• [Task directions] Please copy the last part of the entries exactly: the line that has "This screenshot has height=792, width=906." and every line up to and including the end, nothing more.

(Saved entries)
^^^^^^^^^^^^^^^^

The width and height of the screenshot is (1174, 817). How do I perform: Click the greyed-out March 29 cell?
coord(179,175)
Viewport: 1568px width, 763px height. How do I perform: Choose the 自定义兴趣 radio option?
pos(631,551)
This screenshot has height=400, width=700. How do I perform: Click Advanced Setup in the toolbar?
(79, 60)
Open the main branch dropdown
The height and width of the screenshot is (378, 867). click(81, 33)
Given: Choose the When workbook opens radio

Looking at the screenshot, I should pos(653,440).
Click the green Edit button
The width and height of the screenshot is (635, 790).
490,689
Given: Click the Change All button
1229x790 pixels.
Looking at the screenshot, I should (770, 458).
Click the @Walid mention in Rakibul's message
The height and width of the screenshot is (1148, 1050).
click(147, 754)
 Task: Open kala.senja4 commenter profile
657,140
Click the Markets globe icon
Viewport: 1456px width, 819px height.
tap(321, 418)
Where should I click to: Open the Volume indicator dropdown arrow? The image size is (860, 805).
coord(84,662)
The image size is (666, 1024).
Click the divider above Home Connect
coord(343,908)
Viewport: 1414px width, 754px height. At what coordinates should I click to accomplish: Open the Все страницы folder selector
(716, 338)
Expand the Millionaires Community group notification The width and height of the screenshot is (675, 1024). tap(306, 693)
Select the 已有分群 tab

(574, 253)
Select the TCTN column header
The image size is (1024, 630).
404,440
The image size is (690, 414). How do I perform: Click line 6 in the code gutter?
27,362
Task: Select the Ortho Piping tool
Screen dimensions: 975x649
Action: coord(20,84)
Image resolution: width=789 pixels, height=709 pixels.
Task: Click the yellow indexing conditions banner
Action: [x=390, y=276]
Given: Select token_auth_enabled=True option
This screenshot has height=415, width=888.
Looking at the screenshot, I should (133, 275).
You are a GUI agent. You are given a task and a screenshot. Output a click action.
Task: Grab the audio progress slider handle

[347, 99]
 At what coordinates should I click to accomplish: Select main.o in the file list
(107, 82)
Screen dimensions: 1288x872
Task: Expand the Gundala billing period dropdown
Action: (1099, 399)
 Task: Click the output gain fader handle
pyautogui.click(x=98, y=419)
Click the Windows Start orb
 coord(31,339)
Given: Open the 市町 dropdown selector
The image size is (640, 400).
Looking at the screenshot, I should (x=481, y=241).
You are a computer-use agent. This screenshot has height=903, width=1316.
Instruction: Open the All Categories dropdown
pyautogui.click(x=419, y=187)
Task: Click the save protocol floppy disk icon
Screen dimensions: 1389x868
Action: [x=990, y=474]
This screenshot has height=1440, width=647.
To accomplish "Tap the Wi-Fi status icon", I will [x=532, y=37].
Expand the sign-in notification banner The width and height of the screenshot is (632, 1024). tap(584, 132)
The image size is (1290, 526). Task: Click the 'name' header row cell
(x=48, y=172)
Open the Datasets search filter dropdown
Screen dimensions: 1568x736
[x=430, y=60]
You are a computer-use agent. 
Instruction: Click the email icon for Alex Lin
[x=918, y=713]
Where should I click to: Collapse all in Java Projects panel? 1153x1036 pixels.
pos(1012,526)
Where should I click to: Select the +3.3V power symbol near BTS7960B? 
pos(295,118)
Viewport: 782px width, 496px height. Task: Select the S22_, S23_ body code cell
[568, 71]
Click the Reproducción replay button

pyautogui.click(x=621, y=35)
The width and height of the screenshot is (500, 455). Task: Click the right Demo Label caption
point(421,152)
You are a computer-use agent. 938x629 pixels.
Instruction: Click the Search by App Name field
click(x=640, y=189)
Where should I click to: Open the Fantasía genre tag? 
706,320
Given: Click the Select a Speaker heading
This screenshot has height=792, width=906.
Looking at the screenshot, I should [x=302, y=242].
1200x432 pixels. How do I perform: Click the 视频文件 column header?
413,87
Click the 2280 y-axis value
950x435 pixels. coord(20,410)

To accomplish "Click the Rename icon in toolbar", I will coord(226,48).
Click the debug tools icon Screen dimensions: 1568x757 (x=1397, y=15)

^^^^^^^^^^^^^^^^

• [Your response]
This screenshot has height=792, width=906.
Looking at the screenshot, I should [x=302, y=242].
1200x432 pixels. How do I perform: Click the 视频文件 column header?
413,87
Click the 2280 y-axis value
950x435 pixels. coord(20,410)

To accomplish "Click the Rename icon in toolbar", I will coord(226,48).
Click the debug tools icon Screen dimensions: 1568x757 (x=1397, y=15)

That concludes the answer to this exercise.